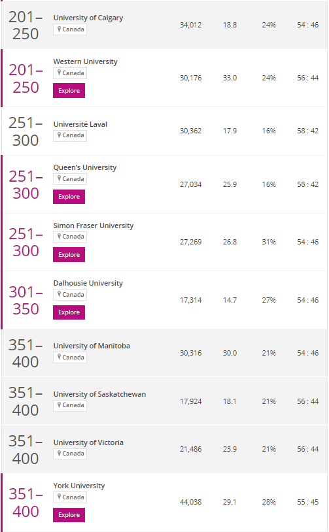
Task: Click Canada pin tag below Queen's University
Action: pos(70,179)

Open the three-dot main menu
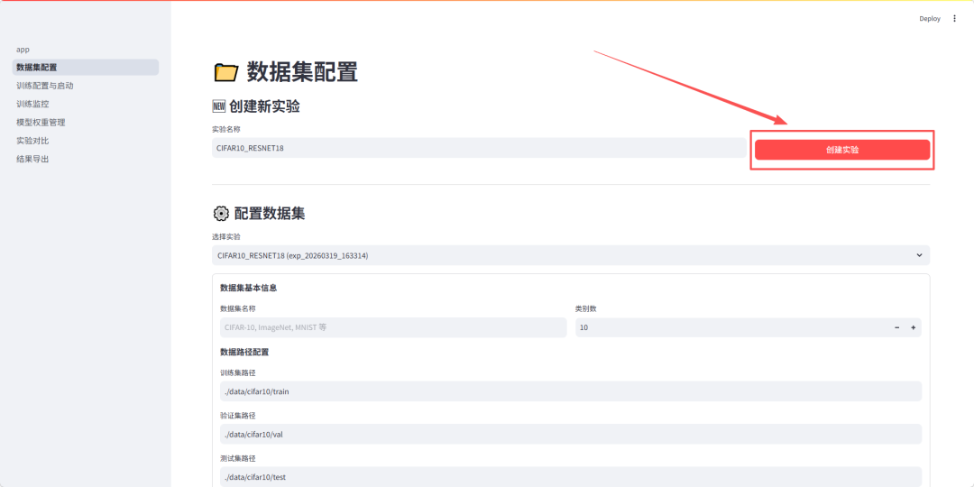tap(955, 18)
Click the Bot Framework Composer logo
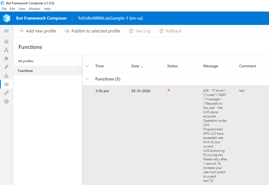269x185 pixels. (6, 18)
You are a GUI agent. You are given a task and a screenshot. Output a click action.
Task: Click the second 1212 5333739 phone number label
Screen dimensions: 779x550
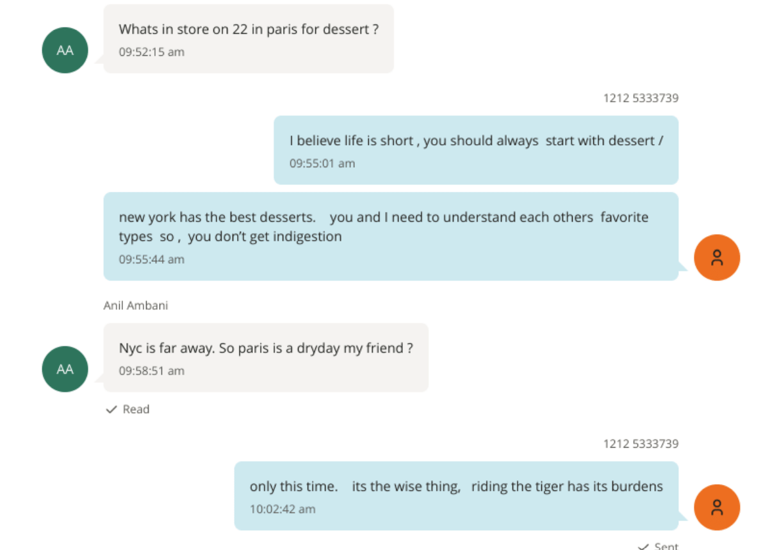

_ _ _

__Problem statement__. Leave every picture out, and repeat exactly the lines from the one containing "Click the Bot Framework Composer logo" through the last line of the entries, both ends included.

__Output for this task__.
Click the Bot Framework Composer logo
269x185 pixels. (6, 18)
You are a GUI agent. You are given a task and a screenshot. Output a click action.
Task: Click the second 1212 5333739 phone number label
Screen dimensions: 779x550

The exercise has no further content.